### Data
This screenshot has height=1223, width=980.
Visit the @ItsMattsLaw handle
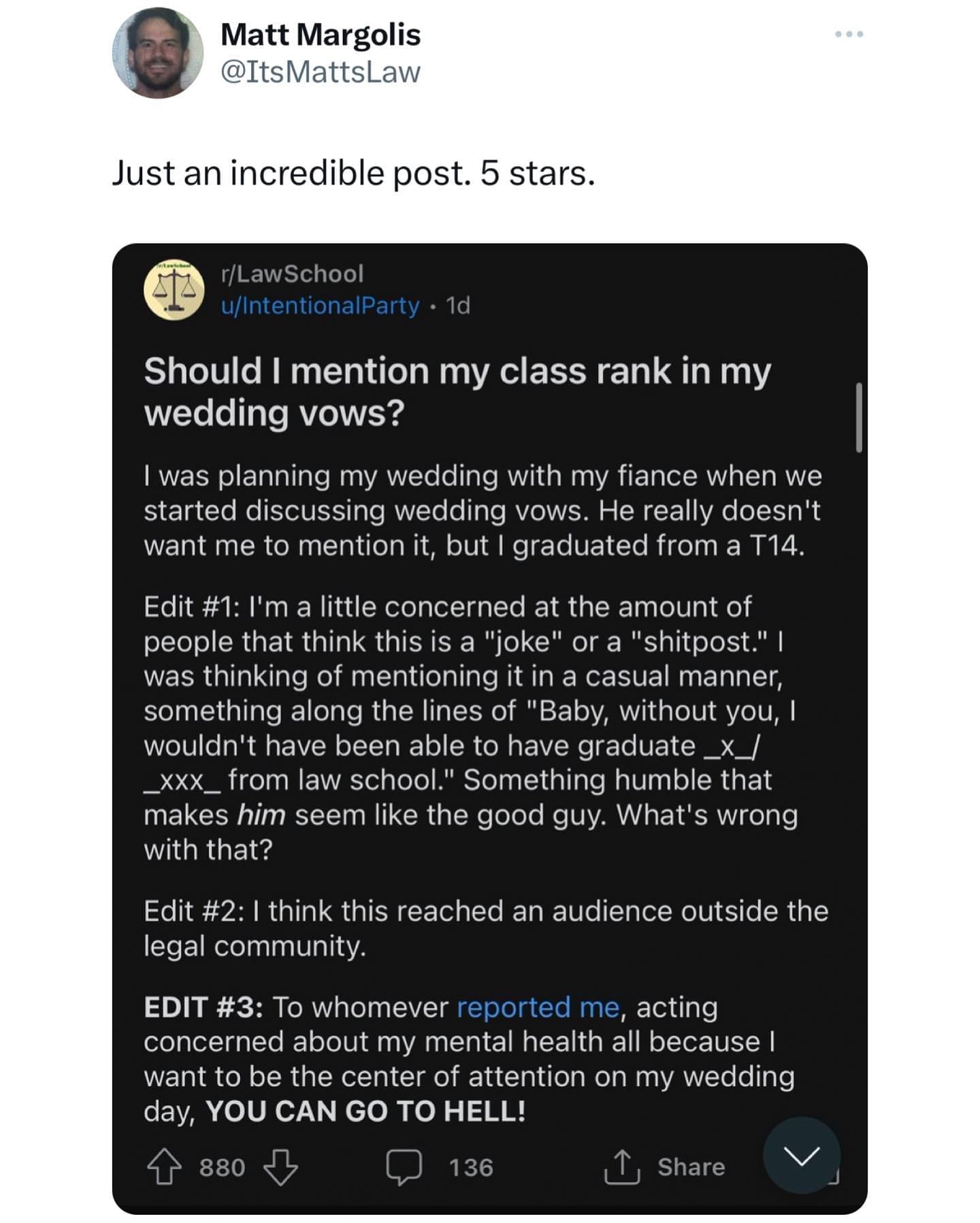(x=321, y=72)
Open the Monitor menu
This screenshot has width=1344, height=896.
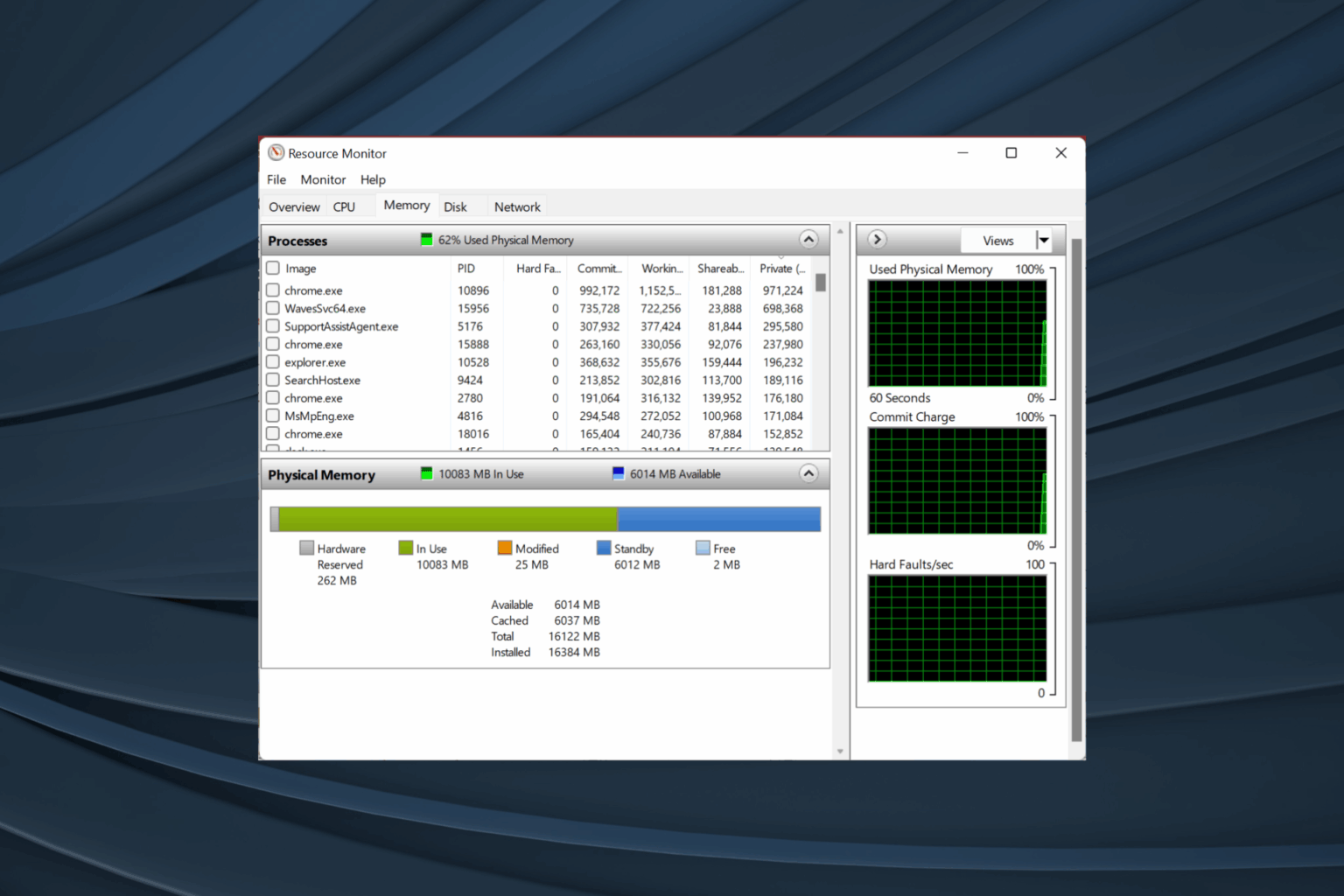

### Aim of the task
Pictures are not part of the copy. Extract exactly the lines from the line containing "Visit the @ItsMattsLaw handle" through the final line of the entries above, both included.

### Solution
Visit the @ItsMattsLaw handle
(x=321, y=72)
Open the Monitor menu
This screenshot has width=1344, height=896.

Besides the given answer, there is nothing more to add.